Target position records
= = = = =
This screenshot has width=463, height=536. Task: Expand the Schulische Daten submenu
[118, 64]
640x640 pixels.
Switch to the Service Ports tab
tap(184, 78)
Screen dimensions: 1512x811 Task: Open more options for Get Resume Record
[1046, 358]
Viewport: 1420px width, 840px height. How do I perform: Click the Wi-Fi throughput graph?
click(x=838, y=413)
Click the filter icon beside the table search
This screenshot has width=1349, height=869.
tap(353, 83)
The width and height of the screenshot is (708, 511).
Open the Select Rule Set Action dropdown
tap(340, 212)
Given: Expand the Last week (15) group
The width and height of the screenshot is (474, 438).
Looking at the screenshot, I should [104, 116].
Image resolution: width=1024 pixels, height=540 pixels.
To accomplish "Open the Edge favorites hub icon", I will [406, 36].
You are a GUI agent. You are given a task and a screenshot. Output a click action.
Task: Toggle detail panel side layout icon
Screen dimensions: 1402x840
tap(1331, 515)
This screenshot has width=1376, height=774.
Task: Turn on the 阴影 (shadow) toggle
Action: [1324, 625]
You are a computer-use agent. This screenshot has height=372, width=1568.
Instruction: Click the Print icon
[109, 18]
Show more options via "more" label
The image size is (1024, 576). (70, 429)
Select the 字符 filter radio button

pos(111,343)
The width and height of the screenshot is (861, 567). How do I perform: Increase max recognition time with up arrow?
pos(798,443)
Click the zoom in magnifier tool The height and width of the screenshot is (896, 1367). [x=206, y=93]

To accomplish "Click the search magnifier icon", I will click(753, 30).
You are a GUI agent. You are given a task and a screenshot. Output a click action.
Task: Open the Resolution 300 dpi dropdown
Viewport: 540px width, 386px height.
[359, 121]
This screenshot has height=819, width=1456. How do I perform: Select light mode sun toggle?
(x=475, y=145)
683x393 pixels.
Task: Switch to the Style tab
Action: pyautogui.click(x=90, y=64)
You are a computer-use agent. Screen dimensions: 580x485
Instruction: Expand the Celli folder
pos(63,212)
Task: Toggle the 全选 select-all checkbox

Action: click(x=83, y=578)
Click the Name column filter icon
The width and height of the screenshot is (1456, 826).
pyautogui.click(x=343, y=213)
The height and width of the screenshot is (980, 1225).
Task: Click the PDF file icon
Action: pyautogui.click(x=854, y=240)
= = = = =
◆ **Problem description**
Add 64 to every coordinate value in the answers, then write out again the stretch of the data above from the line containing "You are a computer-use agent. Screen" through the line containing "Action: click(x=83, y=578)", including the requests. Reproduce only these lines.

◆ **Right answer**
You are a computer-use agent. Screen dimensions: 580x485
Instruction: Expand the Celli folder
pos(127,276)
Task: Toggle the 全选 select-all checkbox

Action: click(x=147, y=642)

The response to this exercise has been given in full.